Nyaman tanpa iklan. Langganan BisnisPro

Krisis Rupiah: Paket Stimulus Tidak Berdampak Signifikan, Kenapa?

Bisnis.com, MAKASSAR--Ekonom Universitas Hasanuddin Makassar Syarkawi Rauf menganggap paket stimulus pemerintah untuk mengurangi gejolak sektor keuangan tidak akan berdampak signifikan.

Bisnis.com, MAKASSAR--Ekonom Universitas Hasanuddin Makassar Syarkawi Rauf menganggap paket stimulus pemerintah untuk mengurangi gejolak sektor keuangan tidak akan berdampak signifikan.

Gejolak sektor keuangan itu ditandai oleh defisit transaksi berjalan yang semakin besar, depresiasi rupiah yang semakin tinggi, dan indeks harga saham gabungan yang juga mengalami penurunan drastis.

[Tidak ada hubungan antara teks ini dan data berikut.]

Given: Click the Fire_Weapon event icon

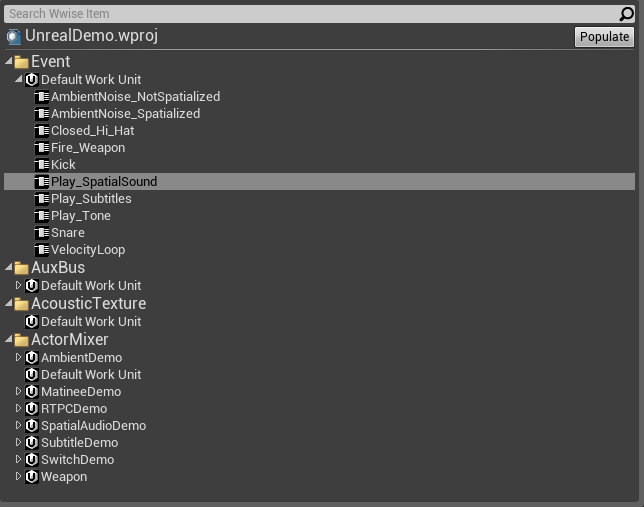Looking at the screenshot, I should 41,148.
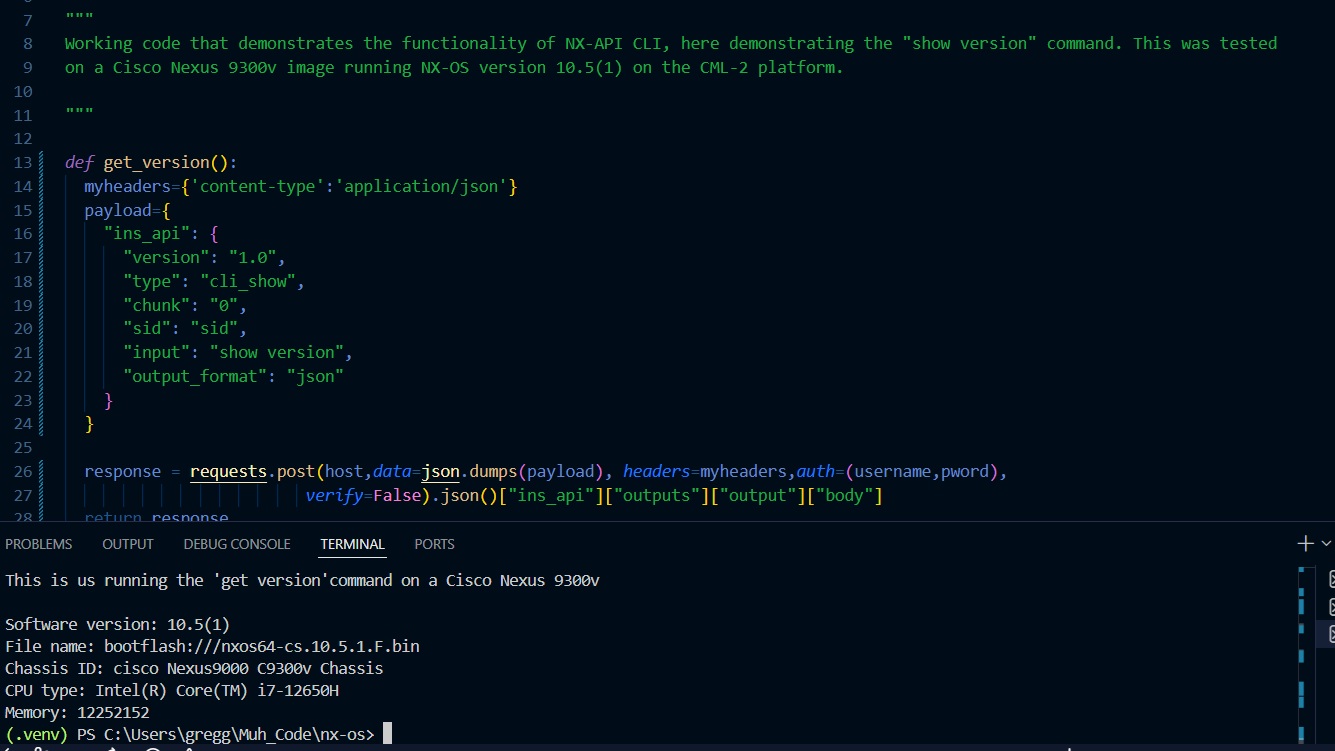This screenshot has height=751, width=1335.
Task: Switch to the PORTS tab
Action: click(x=434, y=544)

"Respon pemerintah dengan mengeluarkan empat paket stimulus tidak akan berdampak signifikan terhadap pergerakan tiga indikator di atas," kata Syarkawi lewat pesan Blackberry Messager, Sabtu (24/8).

Dicontohkan, defisit transaksi berjalan bukan karena produk kita kalah bersaing di luar negeri tetapi secara struktural ekspor Indonesia memang sangat tergantung pada komoditas primer.

Komoditas primer itu seperti produk pertanian non olahan, barang tambang non olahan, produk kehutanan, komoditas perikanan, komoditas perkebunan, dan lainnya.

"Sementara khusus untuk ekspor produk manufaktur masih sedikit jumlah dan jenisnya yang bahkan masih sangat tergantung pada tekstil dan produk dari tekstil, industri kerajinan," kata mantan chief economist Bank BNI Makaassar ini.

Menurutnya ada beberapa komoditas industri manufaktur yang diekspor tetapi kandungan impornya juga tinggi.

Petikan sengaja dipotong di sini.